De acordo com a assessoria jurídica do senador, Taques usou, inadvertidamente, em sua página oficial publicidade institucional dentro do período vedado.

A primeira matéria, publicada em 05 de julho de 2018, diz respeito à entrega de títulos definitivos aos moradores do bairro CPA; a segunda, publicada em 04 de julho de 2018, diz respeito à reforma do “Ganha Tempo”; a terceira, publicada também em 04 de julho de 2018, é o depoimento de uma pessoa a respeito da Caravana da Transformação; e a quarta, publicada em 30 de junho, é sobre a reabertura do Complexo Turístico da Salgadeira.

O representado para dar ares de legalidade, retirou a propaganda do site do Governo, mas manteve-a em sua página oficial

“[...] O representado para dar ares de legalidade, retirou a propaganda do site do Governo, mas manteve-a em sua página oficial, incidindo assim, tal conduta na lei das eleições”, disse o PR em trecho da ação.
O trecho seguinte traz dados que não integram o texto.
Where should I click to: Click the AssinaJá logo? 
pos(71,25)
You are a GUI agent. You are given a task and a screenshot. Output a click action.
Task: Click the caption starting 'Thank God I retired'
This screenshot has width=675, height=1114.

“Afirma que as propagandas apontadas não deixam dúvidas de que são institucionais, eis que contêm símbolos do governo e são realizadas por profissionais custeados com erário público, e que estariam vedadas em lei”, afirmou.

Os advogados do PR dizem que as matérias contêm “cunho eleitoral apelativo” e trariam desproporcionalidade ao pleito deste ano.

“Afirma que, até o presente momento somente uma das matérias teve mais de 2,9 mil visualizações. Por outro lado, a página oficial do representado, conta com mais de 160 mil curtidas. Tais fatos reforçam o perigo da demora a fim de justificar a concessão da liminar”.

Em sua decisão, Bortolussi afirmou que mesmo as matérias tendo sido disponibilizadas em rede social antes do período proibitivo da propaganda institucional, elas permanecem, até o presente momento, disponíveis para o acesso.

“Dessa forma, portanto, verifico que não se trata de propaganda acobertada por uma das ressalvas legais, sendo que a sua manutenção na rede social poderá causar considerável risco de desequilíbrio na disputa eleitoral”, afirmou.

Além de dar 24 horas para Taques apagar as publicações, o juiz deu prazo de cinco dias para o tucano responder à ação.